Self-Sufficiency and Shifting Trade Routes
The GECF report also highlights the Middle East’s complete self-sufficiency in LNG, ensuring that all imports are domestically sourced. In 2023, the region’s net gas exports totaled 139 billion cubic metres (bcm). That figure is forecast to climb to 289bcm by 2050, further establishing the region’s strategic role in global gas markets.
While Asia’s demand will fuel export growth, Europe’s share is expected to decline significantly due to its pivot toward alternative and renewable energy sources. Similarly, Africa’s role as a destination market will see a temporary rise by 2030 but will eventually recede by 2050.
“These shifts point to an increasingly Asia-centric LNG trade dynamic for the Middle East, with long-term partnerships and market integration taking precedence over volume diversification,” the GECF added.

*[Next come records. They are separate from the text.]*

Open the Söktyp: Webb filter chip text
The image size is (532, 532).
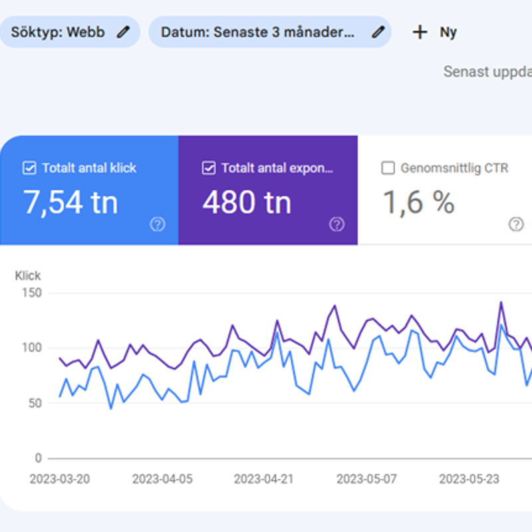[57, 32]
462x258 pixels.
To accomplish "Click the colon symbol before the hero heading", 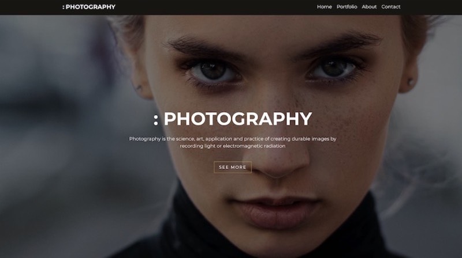I will [x=156, y=120].
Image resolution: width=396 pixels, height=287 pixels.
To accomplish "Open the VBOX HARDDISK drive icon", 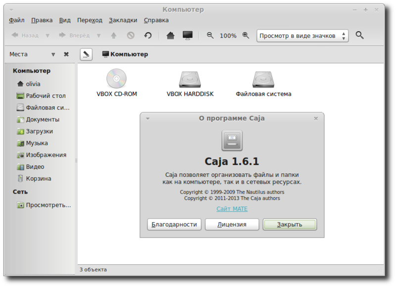I will point(190,80).
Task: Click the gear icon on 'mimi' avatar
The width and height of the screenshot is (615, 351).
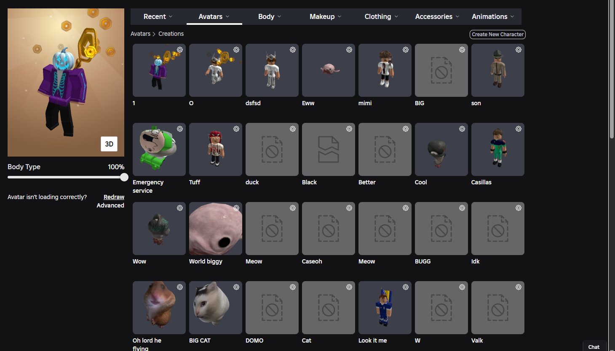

Domestic Demand and Infrastructure
Rising domestic demand across the Middle East, largely driven by population growth and heavily subsidised gas prices, has also shaped recent trends. Subsidies have supported economic growth and energy-intensive industries while making gas more accessible to the population.
Although most attention has centered on LNG shipments to Asia and Europe, intra-regional trade through export pipelines has continued, albeit on a smaller scale. Notable examples include Qatar’s pipelines to the UAE and Oman, as well as Iran’s gas exports to Iraq, Turkey, Armenia, and Azerbaijan.
Kuwait to Lead Regional Import Growth
While the Middle East remains a net exporter, LNG imports are projected to rise modestly to 14 million tonnes by 2050, with Kuwait contributing approximately 50% of this volume. The remainder will support energy needs in smaller Gulf nations adapting their own energy mixes.
Conclusion
The GECF’s latest forecast reinforces the strategic energy dominance of the Middle East, driven by Qatar’s bold expansion and Asia’s rising energy demand. As the global energy landscape evolves, the region appears well-positioned to adapt, invest, and lead in a future increasingly reliant on flexible and reliable LNG supplies.